» **YOUR TASK**
Scan the entries below for the word "agent". Copy each line that has it.

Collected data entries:
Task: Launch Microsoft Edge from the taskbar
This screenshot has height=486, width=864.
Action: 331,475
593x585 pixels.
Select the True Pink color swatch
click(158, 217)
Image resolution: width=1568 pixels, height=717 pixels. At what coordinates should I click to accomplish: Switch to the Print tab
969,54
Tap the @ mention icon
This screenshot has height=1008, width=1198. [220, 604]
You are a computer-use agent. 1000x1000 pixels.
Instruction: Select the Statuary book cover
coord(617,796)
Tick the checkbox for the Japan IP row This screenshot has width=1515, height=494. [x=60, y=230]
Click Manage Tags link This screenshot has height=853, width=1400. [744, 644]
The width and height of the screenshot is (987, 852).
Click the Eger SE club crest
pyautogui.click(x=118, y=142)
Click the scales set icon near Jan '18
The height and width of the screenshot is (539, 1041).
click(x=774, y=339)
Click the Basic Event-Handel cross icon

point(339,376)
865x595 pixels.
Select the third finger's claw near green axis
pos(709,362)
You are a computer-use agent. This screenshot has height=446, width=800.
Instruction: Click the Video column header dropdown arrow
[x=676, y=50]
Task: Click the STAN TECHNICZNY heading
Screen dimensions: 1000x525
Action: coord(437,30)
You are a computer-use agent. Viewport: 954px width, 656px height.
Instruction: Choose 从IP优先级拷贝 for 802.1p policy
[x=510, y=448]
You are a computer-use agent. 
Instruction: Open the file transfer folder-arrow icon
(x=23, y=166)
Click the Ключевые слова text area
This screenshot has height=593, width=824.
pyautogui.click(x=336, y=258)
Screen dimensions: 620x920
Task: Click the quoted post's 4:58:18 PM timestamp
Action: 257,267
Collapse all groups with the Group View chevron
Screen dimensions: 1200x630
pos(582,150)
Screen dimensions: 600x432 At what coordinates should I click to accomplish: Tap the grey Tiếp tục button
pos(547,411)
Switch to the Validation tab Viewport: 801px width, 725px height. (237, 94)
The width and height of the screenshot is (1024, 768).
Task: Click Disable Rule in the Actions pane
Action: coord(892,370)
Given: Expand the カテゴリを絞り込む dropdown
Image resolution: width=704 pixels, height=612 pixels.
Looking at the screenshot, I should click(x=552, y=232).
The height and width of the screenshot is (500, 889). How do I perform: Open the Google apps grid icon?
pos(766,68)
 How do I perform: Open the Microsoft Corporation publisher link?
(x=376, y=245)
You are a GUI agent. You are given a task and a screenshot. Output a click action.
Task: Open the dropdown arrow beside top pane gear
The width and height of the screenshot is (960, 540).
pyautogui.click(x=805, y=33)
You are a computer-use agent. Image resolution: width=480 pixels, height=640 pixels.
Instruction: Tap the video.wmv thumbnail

» **COMPLETED TASK**
You are a computer-use agent. 1000x1000 pixels.
You are a computer-use agent. This screenshot has height=446, width=800.
You are a computer-use agent. Viewport: 954px width, 656px height.
You are a computer-use agent. 
You are a GUI agent. You are given a task and a screenshot. Output a click action.
You are a computer-use agent. Image resolution: width=480 pixels, height=640 pixels.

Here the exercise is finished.